You can even go way back to the first big quantitative blow up in the late 1990s, when the hedge fund Long-Term Capital Management (LTC) lost billions on failed absolute-return strategies.
The LTC debacle was a failure so big that 16 financial institutions had to bail it out to avert a market collapse, which turned out to be a dress rehearsal for the 2008 financial collapse when mortgage bets soured.
Investors should be reminded that August 2007 was known on Wall Street as the “quant meltdown,” as these funds had to sell in a falling market.
We had the opportunity to talk to the CEO of a new financial tech start-up that aims to use computer algorithms to purely make selections for income investors. We found this path somewhat startling, given that income investors are the most risk-averse and the most in need of protection.
We argued to the CEO that many algorithms and computer programs in the last few years completely missed the development of negative rates on bonds, the early 2016 market collapse and Brexit, and caused significant losses, even as they did predict the mid-2016 energy rally.

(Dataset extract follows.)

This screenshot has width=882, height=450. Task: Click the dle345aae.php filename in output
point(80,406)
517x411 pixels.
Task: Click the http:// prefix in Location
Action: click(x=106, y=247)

But we were assured that that the income algorithm was “stable.”
What we think is happening here is that like the run-up to the 2008 global financial crises, given the seemingly never-ending increases in the stock market propelled by stimulus (monetary and now potentially fiscal), investors are getting complacent over the very real risks that exist in the market.
The Case for Active Management
It may sound self-serving that human investment analysts would make a case for active management in the face of emerging automation. But the evidence clearly favors human oversight, at least today.
As some technologists will tell you, not all industries will be easily automated. The body of evidence of the last three decades shows why investing at this point in history has a level of complexity and unpredictability that cannot be easily quantified or computerized.
Some of the people arguing for automation don’t understand or don’t want to acknowledge the risks. Like Uber with its robot car, they are in favor of driving first and asking questions later.
However, the only thing that has made markets predictable in the last few years has been central bank stimulus, which has been a gift to passive index fund managers that are no doubt on perpetual vacations.
But as monetary policies normalize around the world, the markets will become more volatile and difficult to predict. The answer is that combining human and computer oversight in active management is the best of all worlds for investors.
If chess is any guide to the future, players have moved on from trying to beat computer chess players to playing in teams with chess programs.
What they found has been that the combination of humans and computers can make them more unbeatable as “certain human skills were still unmatched by machines when it came to chess and using those skills cleverly and cooperatively could make a team unbeatable,” according to a recent BBC story on computer-human chess matches. “Humans playing alongside machines are thought of as the strongest chess-playing entities possible.”
Meanwhile, as BlackRock automates, there is evidence that human active managers are beginning to beat the market now that monetary policies around the world are tightening and investors can’t just sit back and buy and hold indexes.
Roughly 45% of all U.S.-based actively managed stock, bond and other mutual funds were outperforming their benchmark indexes in February, according to the Wall Street Journal, citing Morningstar data.
So, chalk up a win for the active human investment managers and be careful which robot you trust, as the battle between humans and machines continues to rage.